Lina Scarpati Manotas: «Scrivo sulla violenza trasversale alle donne»

Cultura
  • 19 maggio 2025

Diversità è il titolo della nuova edizione de I dialetti nelle valli del mondo, spettacolo di musica, poesia, pensieri di culture diverse, creato e diretto da Rosana Crispim Da Costa, poeta e regista italo-brasiliana da sempre attenta ai temi dell’interculturalità, in scena sabato 17 alle 20 al teatro Mariani (ingresso libero).

«La diversità culturale – dice Da Costa – è fonte di vita, ciò che ci rende diversi ci unisce, come la capacità di fondere la poesia, la forza delle parole, la seduzione delle note».

In scena poeti di origine straniera che scrivono in italiano e poeti e poete italiani che scrivono in dialetto: Gilberto Grazia, Veronica Bugli, Lisa Bortolato, Antonio Salvatori, Lina Scarpati Mantas, con la partecipazione dei musicisti Paolo Montebelli e Pierluigi Vicini, delle cantanti Raffaele Cappelli e ChiaraBlue, del bassista Cristiano Sartini. Lettori: Nando Piccari , Marco Albonetti, Antonella Valli. Una produzione Stephan e Jutta Jager, Mostra fotografica di Giampiero Bianchi.

Lina Scarpati Manotas, colombiana, poeta e giornalista, è autrice di articoli e reportage di politica internazionale, femminismo e cultura in diversi ambiti, dalla produzione di documentari alla comunicazione aziendale. Fa parte dello storico Gruppo ’98 Poesia, collettivo bolognese di poete femministe, dove ricerca e scrive sulla visione interculturale della donna immigrata e sul ruolo e le lotte della donna nella società italiana.

Ha recentemente pubblicato per Puntoacapo Parole radicate, che penetrano profondamente nel lettore, come negli organismi viventi del mondo vegetale e gli animali primordiali e totemici che abitano la raccolta.

Scarpati, occupandosi di temi come quelli del ruolo e della violenza sulle donne ha voluto far proprio il motto gramsciano: «Pessimismo dell’intelligenza e ottimismo della volontà». Perché?
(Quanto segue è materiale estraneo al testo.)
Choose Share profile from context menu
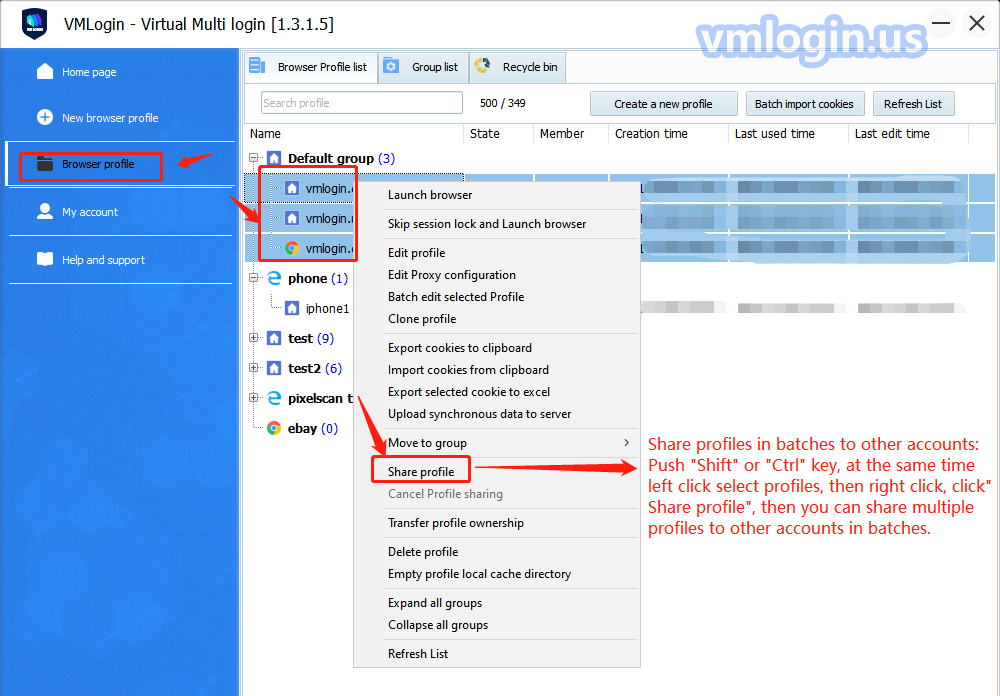1000x696 pixels. tap(421, 472)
«La poesia è per me impegno, la considero vuota se disgiunta da un impegno sociale. Il pensiero entra nella mia poesia in modo chiaro e conciso, non aggressivo come un certo pensiero intellettuale odierno e iperbolizzato. Importante è che possa giungere il messaggio, senza artifici, che divengano stereotipi o giudizi. La mia poesia intorno alla violenza alle donne non fa riferimento solo a casi conclamati come quelli di Saman Abbas o Giulia Cecchettin, ma ad altri casi che colpiscono le donne trasversalmente e diventano microstorie: per età, abusi sul posto di lavoro e di potere. Lottare per non cedere il passo».

Perché queste «parole radicate» sono simboleggiate da animali totem come l’armadillo?

«Sono quelle parole poetiche, letterarie, del fare, dell’interculturalità, che germinano ogni giorno come dalla terra».

Come si pone la scrittura delle donne migranti, quale ricerca di dialogo e integrazione fra culture diverse?

«Sono di origine colombiana, figlia di una diaspora avvenuta nel Novecento. Da italiana della terza generazione di migranti sento germinare quanto proveniva dalla terra dei mie avi e che mi porto dentro come patrimonio genetico e di esperienza. È quello che definisco la motxchila, termine della lingua euschera del nord della Spagna , ovvero “il bagaglio” della propria identità. È una spirale che collega le origini alla propria quotidianità, e crea sviluppo e creatività. Le statistiche dicono che le donne immigrate leggono anche di più delle italiane, ma restano legate all’immagine della badante, della titolarità di lavori precari. Scrivono però di temi che non sono solo quelli legati alla propria cultura, il segno di un’avvenuta integrazione nella società italiana. Spero comunque che con la generazione successiva non venga meno nella scrittura la presenza dei segni di una provenienza identitaria».